# stem choices, aftermarket only?



## MrHollick (Jun 21, 2012)

It is my understanding that cannondale doesn't offer a stem I can buy?

Im looking for a 135-140mm stem replacement and looks like Easton or other third party stems are all that available?

I have a caad10 4


----------



## Dan Gerous (Mar 28, 2005)

Cannondale dealers can get you Cannondale stems... or there are truck loads on ebay. The question is why? Cannondale does a lot of good products but apart from their OPI mountain bike stem/steerers, their stems have nothing special, they're just OEM level stems that are doing their job but you can probably get lighter, stiffer, nicer stems from aftermarket component companies. There are reasons why higher-end Cannondale bikes don't come with Cannondale branded stems... and that there are so many Cannondale stems on ebay.


----------



## MrHollick (Jun 21, 2012)

What stem would you recommend?


----------



## ghost6 (Sep 4, 2009)

MrHollick said:


> What stem would you recommend?


C'dale Evo's come with FSA parts including stems, bars, etc. I put the 0S-99 stem on my CAAD10. It's alloy (very strong) and lighter than most carbon stems. Got it on Ebay. Any of the FSA stems are good though. 

OS-99 Stem

STEMS - FULL SPEED AHEAD BIKE COMPONENTS


----------



## CHL (Jun 24, 2005)

MrHollick:

Dial in the degree rise and length that you require foremost. Then, look at what's available that suits your need. Don't forget to read the reviews on the stem that interest you (is it flexy, prone to any specific failure, difficult to install, etc). 3T, Ritchey, Easton, Thomson, FSA, Enve, ITM, Profile Design, Zipp, Bontrager, (too many, sorry if I forget a manufacturer of your liking) make stems that should fit your requirements. 

Look any of the online retailers as they usually sell the most popular items. Also, make sure to get a stem that has a carbon steerer tube compatible clamp. The design that the Thomson Elite features is not compatible with carbon steerers. 

C.


----------



## EuroSVT (Sep 15, 2011)

Thomson states their X2 is compatible, but you say it isn't?

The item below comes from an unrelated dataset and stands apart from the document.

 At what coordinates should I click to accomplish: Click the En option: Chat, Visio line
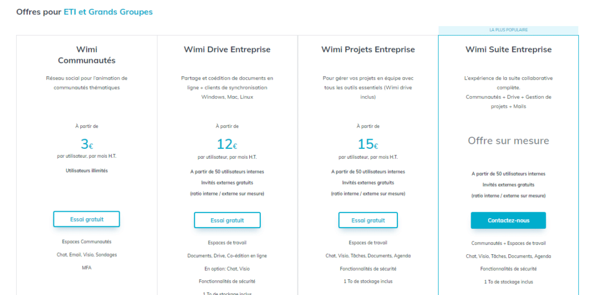click(227, 269)
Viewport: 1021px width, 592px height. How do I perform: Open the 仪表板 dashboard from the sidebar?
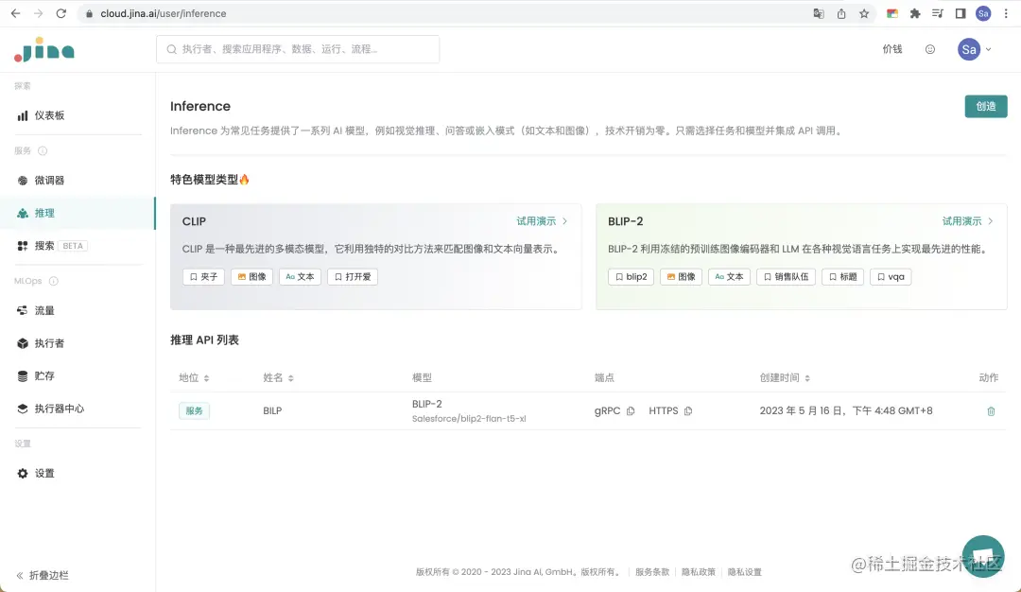coord(46,114)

* I'm a Thomson fan and follow them closely. Nearest I can tell there were rumors of their stem damaging carbon steerers circa 2005. Thomson is one of the highest regarded companies in the industry, imo. I run their Elite X2 and love it! I have the Masterpiece seatpost, X2 stem, and have been waiting for the release of their carbon drop bar to complete my CAAD10. I was just curious as to what information you were citing in stating the Elite stem would damage the steerer tube.

Unfortunately for the OP, their largest listed size is a 130. If you think you can fit that size, I encourage you to give the X2 a look.


----------



## Guod (Jun 9, 2011)

No offense, but a 130-140mm stem seems awfully long for someone who seems a bit new to the sport. Why are you needing such a long stem?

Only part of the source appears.